When the Looking for Alaska cast asked Green their biggest questions after reading the book and filming the series, the author admitted he was surprised no one asked the No. 1 question he's still asked to this day about the book: What happened in the car accident that turns the characters' lives upside down?
"I think that's such an important part of the story though, that you don't know. That's an important part of life. It's important to be honest about that and not go for the easy answer," Plummer says. "It's rare to find stories that are about not finding the answer. So much of the time we hear stories with a very clear question and at the end, you get that very satisfying answer that you've been looking for. Maybe it's the answer you weren't looking for, but there is that conclusion. I just feel like that's such an honest representation of things that I've experienced in life and so many people I know, of having that be that answer -- that there is no answer."
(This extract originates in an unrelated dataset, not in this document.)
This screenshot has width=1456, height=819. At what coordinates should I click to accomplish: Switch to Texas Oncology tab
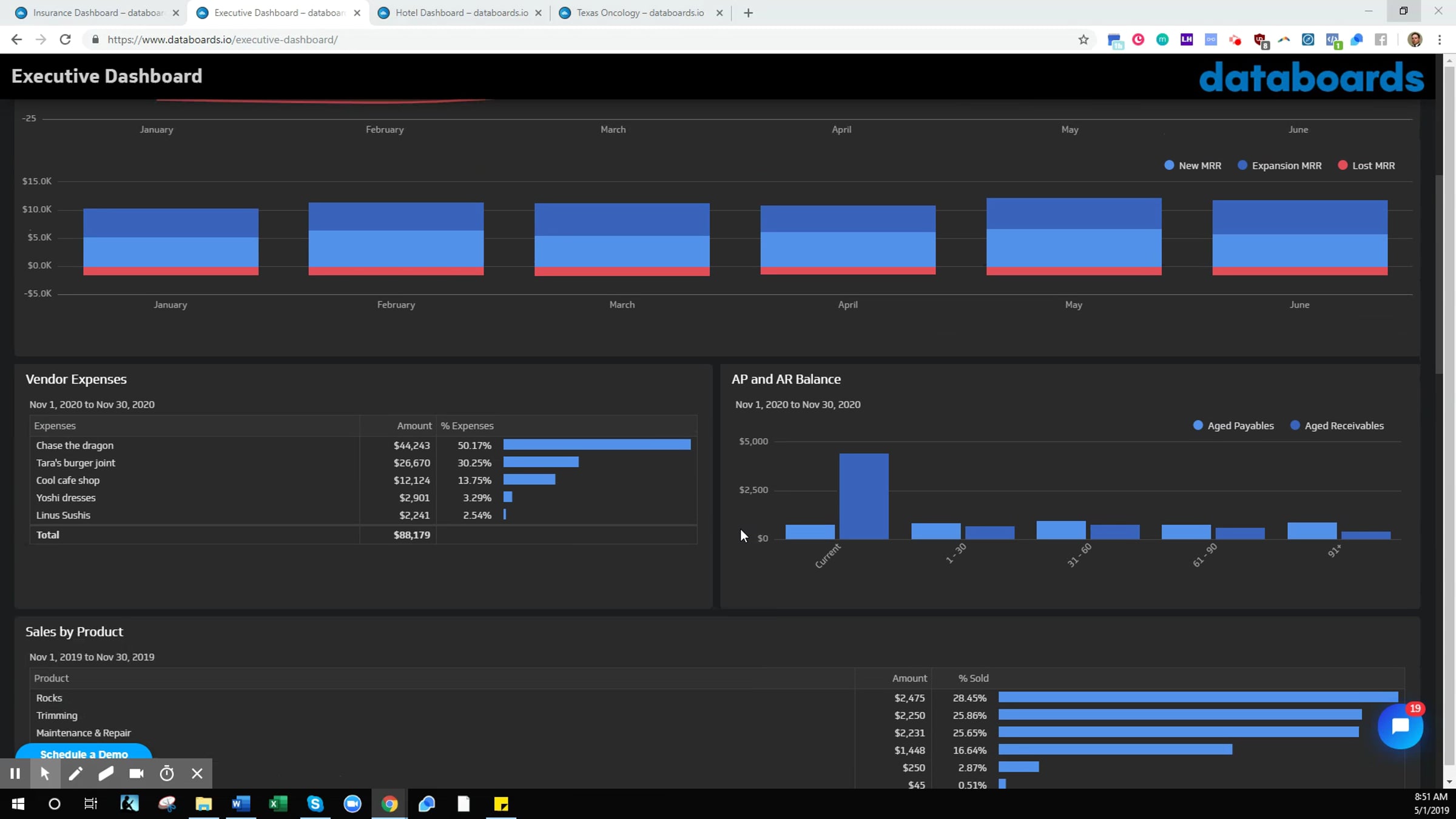pyautogui.click(x=639, y=13)
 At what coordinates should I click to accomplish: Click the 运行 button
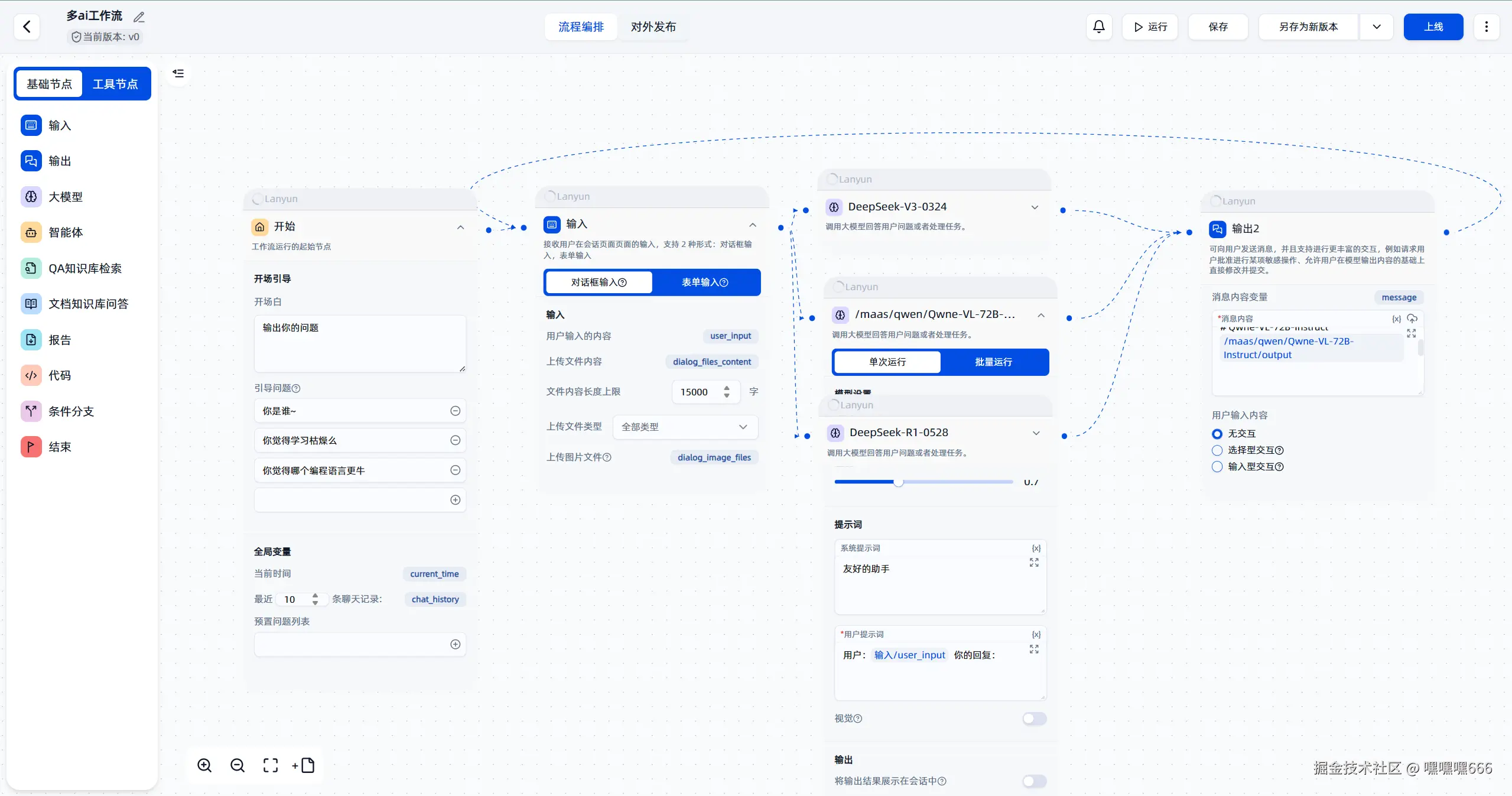pyautogui.click(x=1150, y=27)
"One of the hardest things about adulthood for me or about life for me, for the last 20 years, has been living with big, difficult questions that deserve answers that will never be answered. It's hard and it's something that I still struggle with," Green says. "Sometimes, you don't get answers and you have to have to find a way to live anyway."
Things got emotional for the group when Green personally thanked them for their heartfelt performances on the show. "You all poured so much of yourselves into this and I felt that every minute of watching the show and every day of being on set with you and I am just so grateful," he says as members of the cast started tearing up. "I know that it was not easy and it just means the world to me, so thank you."